Deviating from the “cleaner” titles before it, Call of Heroes is as much a full-blooded action film as it is a martial arts movie; the blood flow makes the tenor of Chan’s feature feel more developed. Instead of anonymous henchman (who cease to be when they’re kicked out of frame), swords, bullets, spikes, fists and spears injure people, and violence has consequence.

The fight choreography, courtesy of martial arts guru Sammo Hung, employs a handful of fighting styles, from blunt punches and kicks, gravity-defying swordplay, as well as classic hand-to-hand combat. Call of Heroes might not have any headline martial artists such as Jackie Chan or Donnie Yen, but there’s no shortage of carefully choreographed action. Eddie Peng, under the tutelage of Sammo Hung, carries the film with stalwart Lau Ching-Wan doing some heavy lifting as well. Men, women, and children get in on the collective ass kicking, during some of the film’s exciting group brawls.

For the gravitas offered throughout, Hung and director Chan aren’t trying to mask the fantastical wire work, and in the spirit of high-flying fun it works to the film’s advantage; it’s the myth of heroism that we romanticize, and that comes off the screen every time someone trapezes themselves during the many scenes of combat.

Conclusion

What we are presented with is a thoroughly modern and satisfyingly self-aware action film; both classic, old fashioned, and authentically exciting. Fight sequences are plentiful and inventive; some standout moments include a waterside skirmish with walls of wooden spikes, a moonlit brawl with weaponized baskets and cookware; capped with a knockout finale involving Peng and accomplished martial artist Wu Jing duking it out with a mountain of clay pots.

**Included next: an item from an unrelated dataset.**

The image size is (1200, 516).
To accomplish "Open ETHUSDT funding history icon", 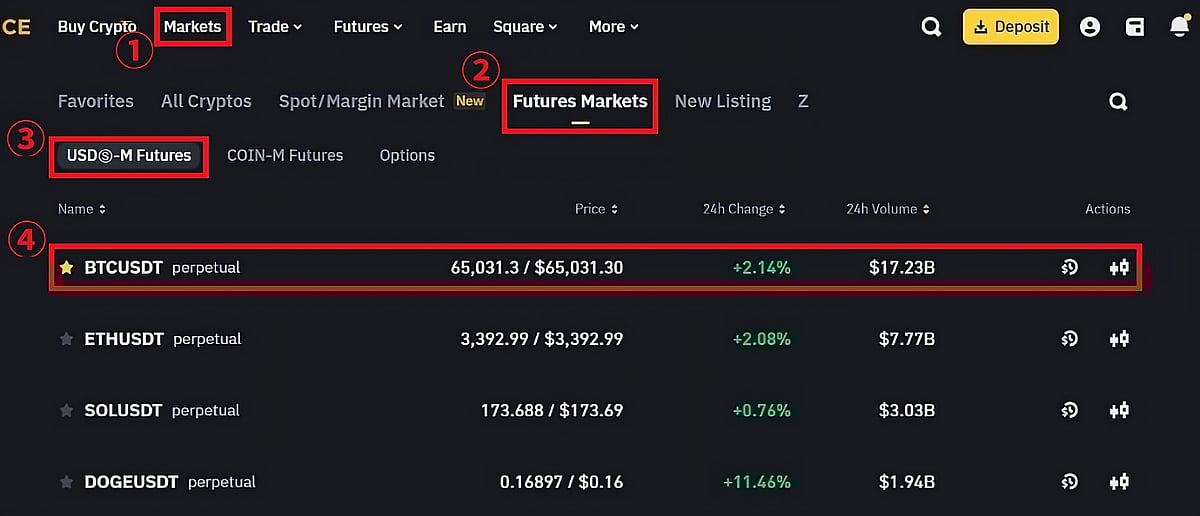I will [x=1069, y=339].
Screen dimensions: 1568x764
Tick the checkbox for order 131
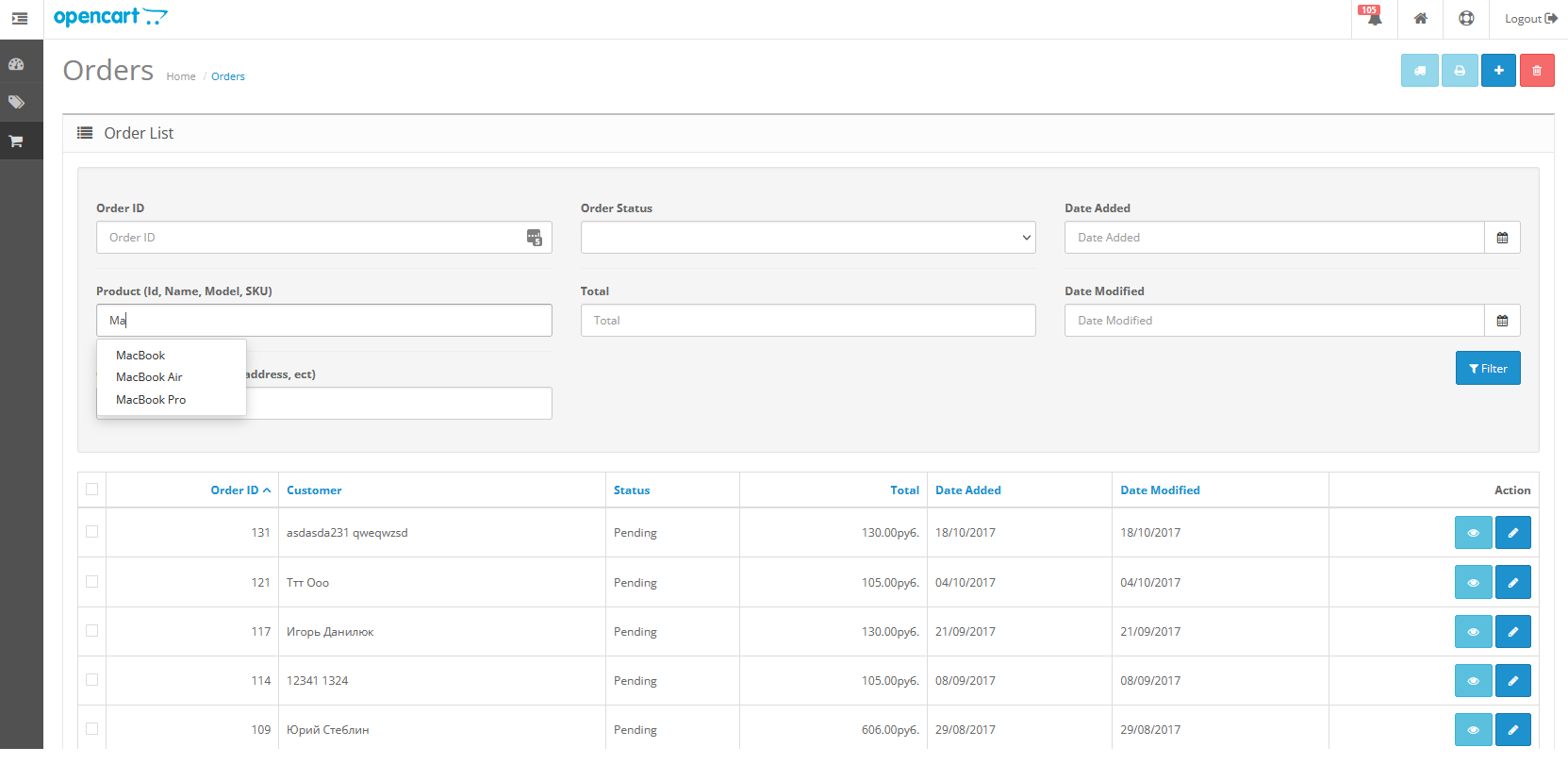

I’d like to think of this inventive set piece as a nod to the 1976 John Woo/Jackie Chan vehicle Strike of Death (aka Hand of Death, choreography thanks to Sammo Hung), but this might be wishful thinking on my part.

Evolution in action films might take the form of stoic warriors abiding by Buddhist mantras in Jean-Pierre Melville’s heist films, or the operatic violence hyperbolized in the westerns of Sergio Leone. At the risk of evoking a cliché, action speaks every language and the more international cross pollinating that occurs the better off we all are; Hollywood’s been drawing from the eastern well for decades, and seeing the inverse in Call of Heroes is a pleasure.